O SBT se prepara para voltar a transmitir uma Copa do Mundo após 28 anos. A emissora considera o torneio de 2026 o ponto mais alto do projeto esportivo iniciado em 2020, quando retomou os investimentos no futebol com competições como Libertadores, Champions League e Copa Sul-Americana.
Para a direção da emissora, a presença no Mundial representa a consolidação de um trabalho construído nos últimos anos. Segundo Tiago Galassi, diretor de esportes do SBT, o futebol já é uma realidade consolidada dentro da empresa e a Copa do Mundo surge como o grande objetivo alcançado.

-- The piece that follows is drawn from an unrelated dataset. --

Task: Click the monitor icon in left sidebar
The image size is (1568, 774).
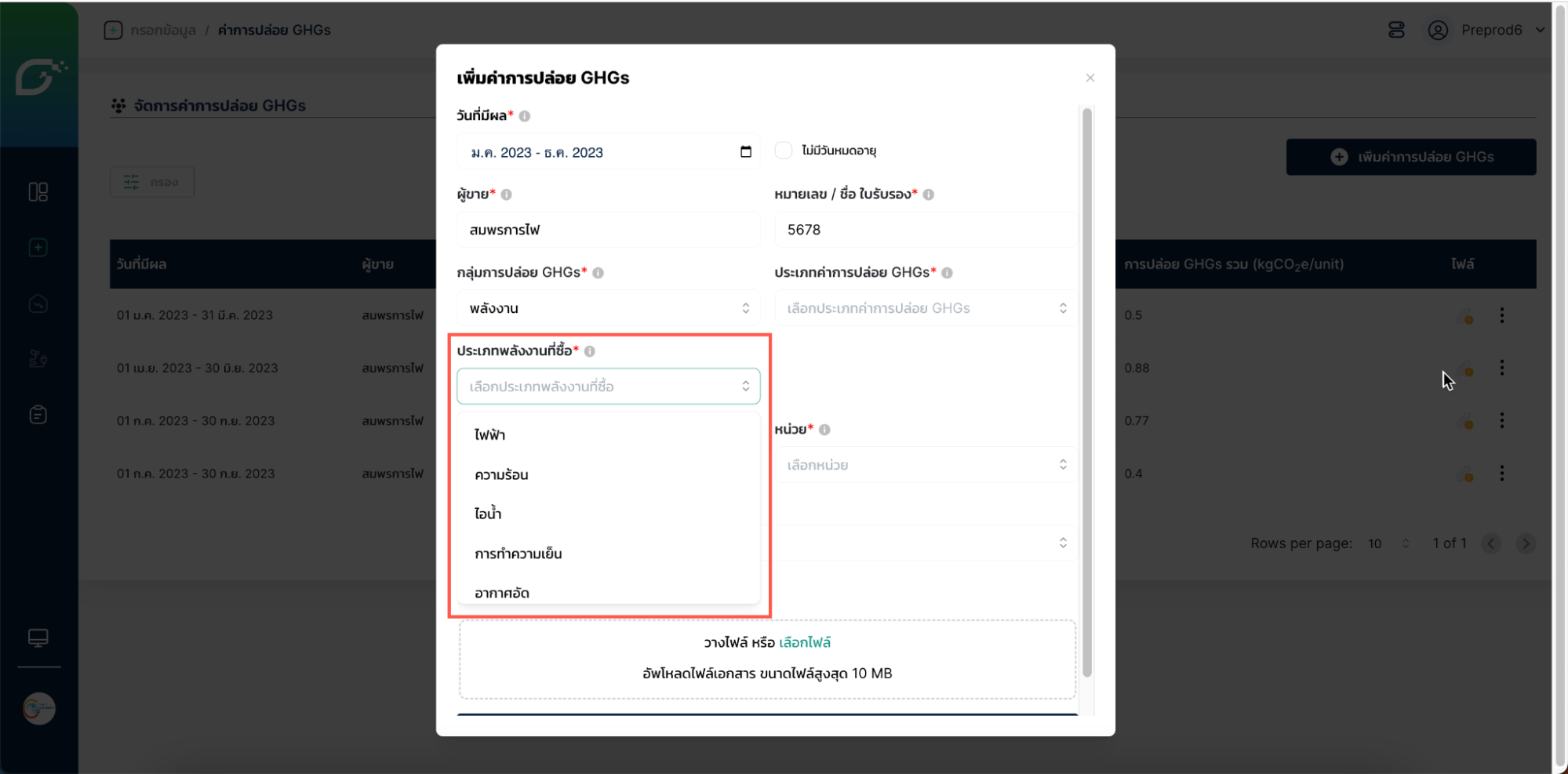Action: (x=38, y=638)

O torneio será exibido por meio de uma parceria com a N Sports, empresa que tem Galvão Bueno como um dos sócios. O acordo prevê a transmissão de 32 partidas da competição. Galvão será responsável pelos jogos da Seleção Brasileira e narrará dez confrontos ao longo do Mundial. As outras 22 partidas ficarão sob o comando de Tiago Leifert.
A operação contará com cerca de 300 profissionais envolvidos na cobertura, sendo aproximadamente 60 enviados aos Estados Unidos, México e Canadá, países que receberão a competição.

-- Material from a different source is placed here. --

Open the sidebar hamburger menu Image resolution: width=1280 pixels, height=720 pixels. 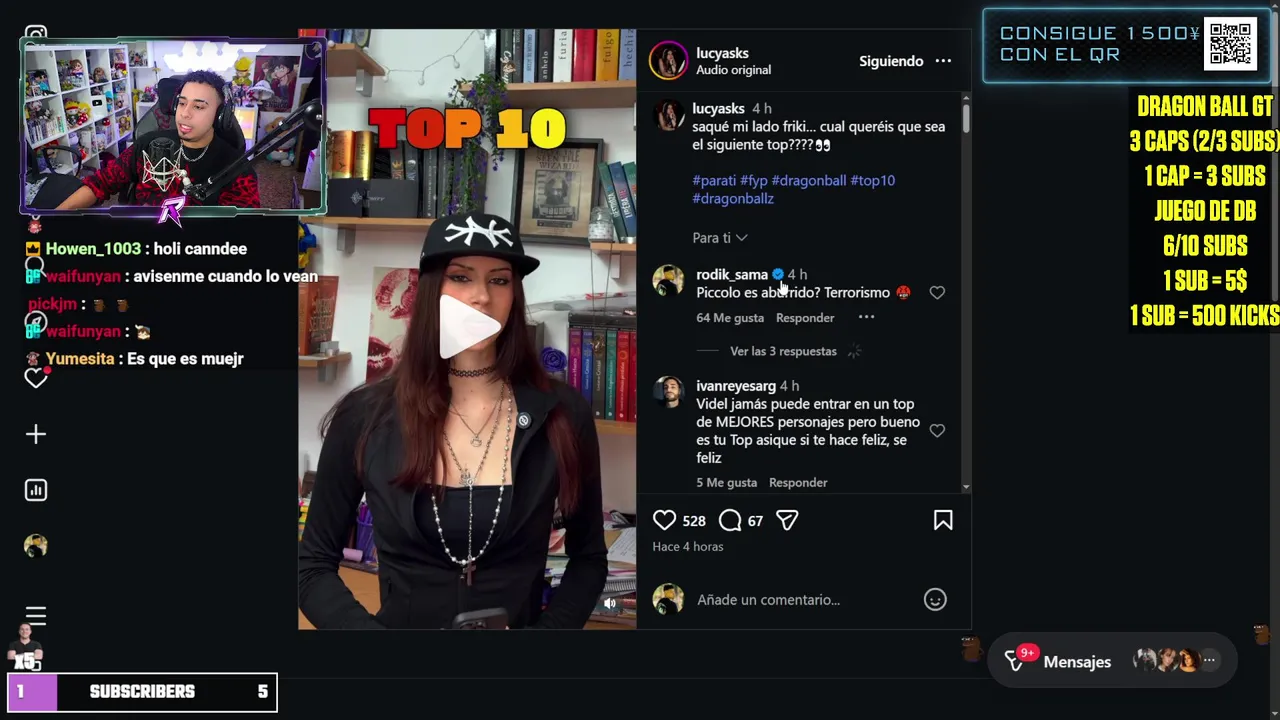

Cobertura aposta em equilíbrio entre informação e entretenimento
A estratégia editorial do SBT será buscar um equilíbrio entre a linguagem mais descontraída popularizada pelas transmissões digitais e o modelo tradicional de cobertura jornalística do futebol.

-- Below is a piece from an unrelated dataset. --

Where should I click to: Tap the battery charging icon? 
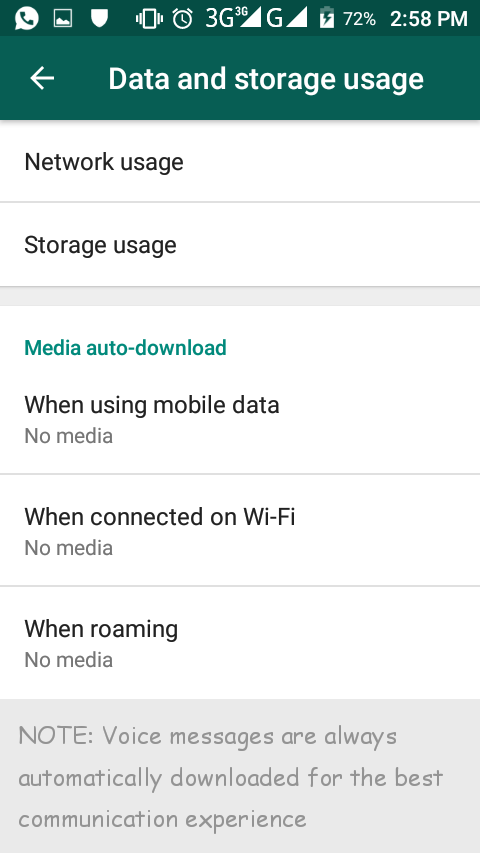pos(326,18)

Além das transmissões, Tiago Leifert comandará o programa “Torcida SBT”, exibido antes dos jogos. Nas partidas da Seleção Brasileira, o pré-jogo terá uma hora de duração.
A programação também contará com o “Balanço da Copa”, atração exibida no período da noite e apresentada por Wallace Neguerê e Carol Barcellos, contratada especialmente para a cobertura do torneio.
Nos jogos do Brasil, Galvão Bueno terá ao seu lado Alexandre Pato, que fará sua estreia como comentarista em uma Copa do Mundo. A equipe ainda contará com Mauro Beting, André Hernan, Mauro Naves e Nadine Basttos.
Já nas partidas narradas por Tiago Leifert, o principal comentarista será Juninho Paulista, campeão mundial com a Seleção Brasileira em 2002. O SBT ainda negocia a contratação de um jornalista para completar a equipe dessas transmissões.
No campo comercial, a operação já apresenta retorno financeiro. Os direitos de transmissão custaram US$ 25 milhões, cerca de R$ 126,5 milhões, em um acordo realizado com a Livemode. Segundo os responsáveis pelo projeto, o investimento já foi compensado pelos contratos fechados com 11 patrocinadores.
Galvão trata Mundial como despedida
A Copa de 2026 também pode marcar a despedida de Galvão Bueno das transmissões de Mundiais. Aos 76 anos, o narrador tem apresentado o torneio como sua última participação em uma Copa do Mundo.
Para chegar em boas condições ao evento, Galvão passou por uma preparação especial. Nos últimos meses, realizou cirurgias de catarata, tratou problemas na coluna e intensificou o acompanhamento com especialistas em voz.
Embora o narrador trate a competição como o encerramento de sua trajetória em Copas, pessoas próximas admitem que a decisão definitiva dependerá da repercussão de seu trabalho durante o torneio.
A equipe do SBT embarca para a América do Norte entre os dias 7 e 8 de junho. A emissora não estabeleceu metas públicas de audiência, mas dirigentes reconhecem que alcançar índices próximos de 10 pontos nos jogos da Seleção Brasileira seria considerado um excelente resultado para a cobertura do Mundial.